I opened my Bible and began to read Isaiah 53 quietly, asking Yah to give me an answer for this rabbi.
“It’s okay, Daniel, if you don’t have a response,” he mocked. “I understand.”
“Well, can you please explain one thing to me, then?” I asked, lifting my eyes from the Bible toward the rabbi. “Now, I don’t know Hebrew very well -- but my English version says that the subject of Isaiah 53 -- whoever this is talking about -- will have done no violence, neither will there be any deceit in his mouth. Are you telling me, that no Jew in the nation of Israel has ever lied or committed an act of violence?”
The rabbi visibly paled, and a hush fell upon the crowd. He instantly retreated into the crowd and walked quickly away.
“I will tell you who Isaiah 53 is about!” And from that point on, I began to magnify YahShua even more, preaching on His Blood Atonement. Many of the Jews listened for the rest of the day, and their mockery ceased.
Exhausted from hours of preaching, I gathered my belongings and noticed my tallit was gone. Ah, probably someone had stolen it. Frustrated, I felt someone grab my arm. A young student, his eyes wide, begged for me to talk with him.
“Daniel, I’ve never heard this kind of stuff that you are preaching. Are you coming back tomorrow?”
“Yes, I will be here all week. Would you like to go out to dinner sometime in the next few days?”
“Absolutely!” he said. “Thank you for preaching. I’ve been a Christian for a long time, but have never even thought about the Hebrew Roots of the faith. I definitely want to learn more.”
We talked as I made my way across campus back toward my parked car. He continued to ask me questions, I continued to answer him. With every step we took, his excitement only grew.
“I have to get to an evening class. But I’ll be sure to find you tomorrow!” The student said, shaking my hand.
I walked along a city street toward the parking lot and fumbled for my cell phone. As good as this day had been, I would need to tell Annika the bad news that I had lost my tallit. I paused in front of a shop, dialing the phone number, when a familiar sight caught my eye.
Posted to the glass window of the shop, a glossy 8X12 photograph of a blue pouch with Hebrew letters faced me. A sign over the picture said: LOST TALLIT. PLEASE CLAIM.
“Hello?” Annika picked up on the other end.
“Honey, you’re not going to believe this. I’ll call you back in just a second.”
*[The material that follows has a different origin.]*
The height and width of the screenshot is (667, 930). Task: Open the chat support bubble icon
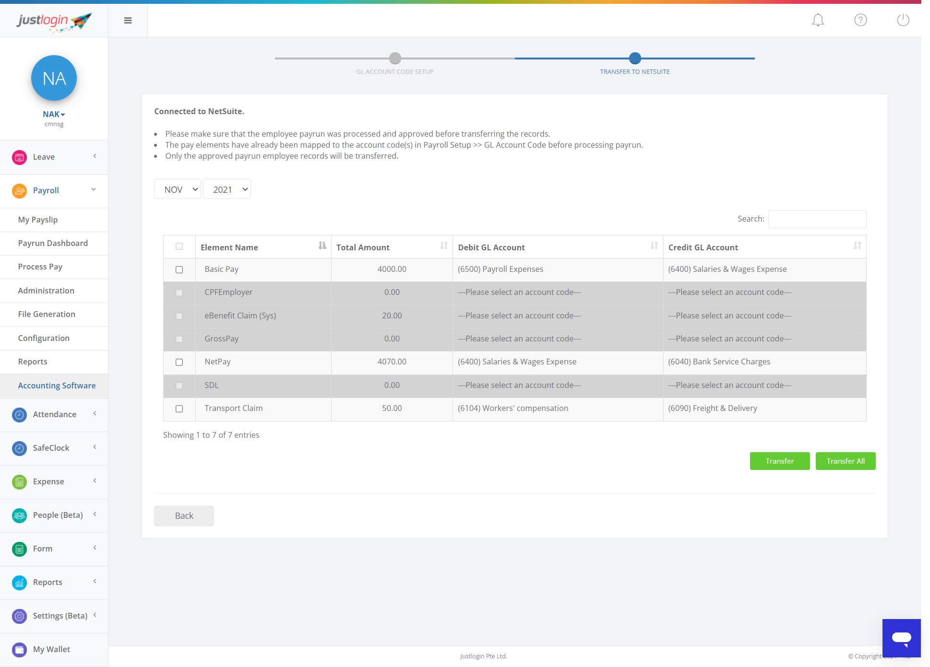(901, 638)
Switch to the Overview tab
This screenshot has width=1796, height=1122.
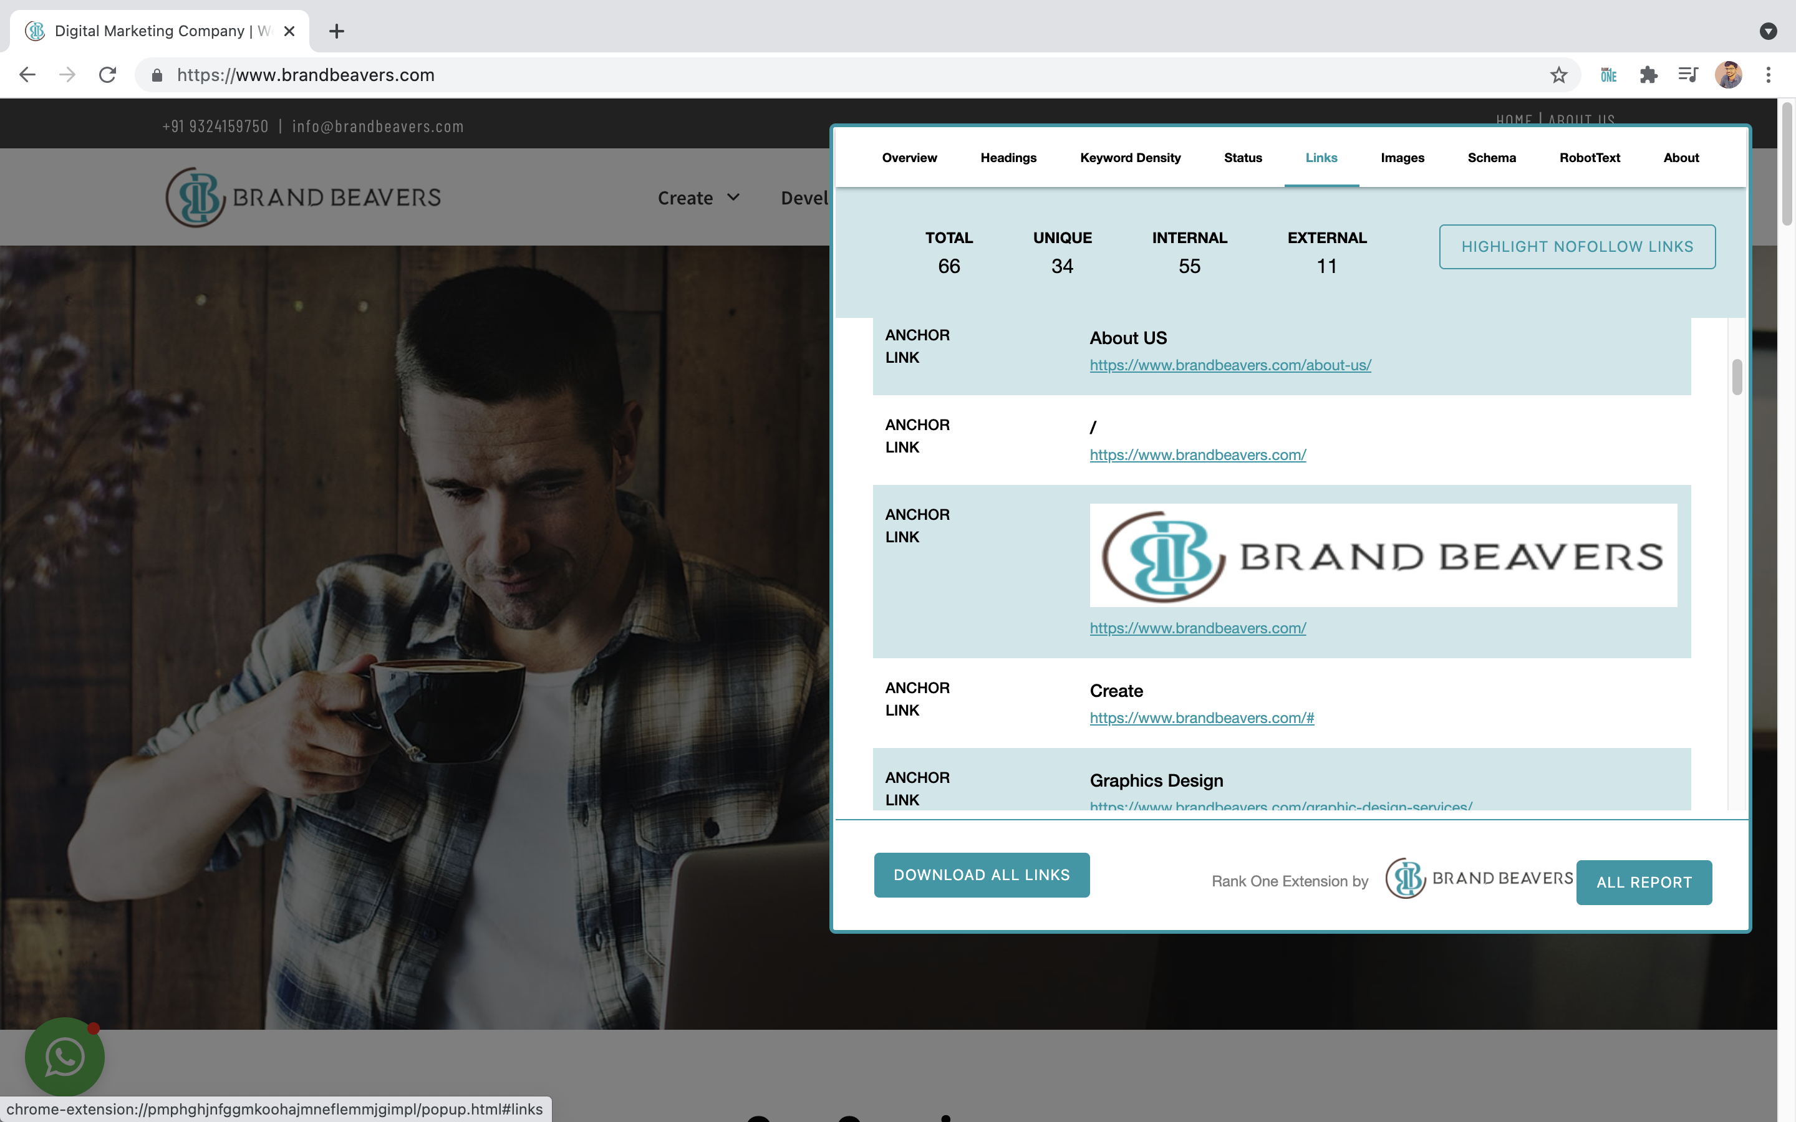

As I walked into the shop, I told the owner that I had lost my tallit a few hours ago while preaching at UCLA.
“Well, here you go,” he said with a friendly smile. “Someone dropped this off here, said they had found it along the street.”
Now what were the chances that in West Hollywood, out of the thousands of stores surrounding UCLA, that I would just happen to find the very spot someone had dropped off my missing tallit?
Once again, YahShua was proving, over and over again, that He was with us, as we continued to cross the Jordan into this amazing Promised Land.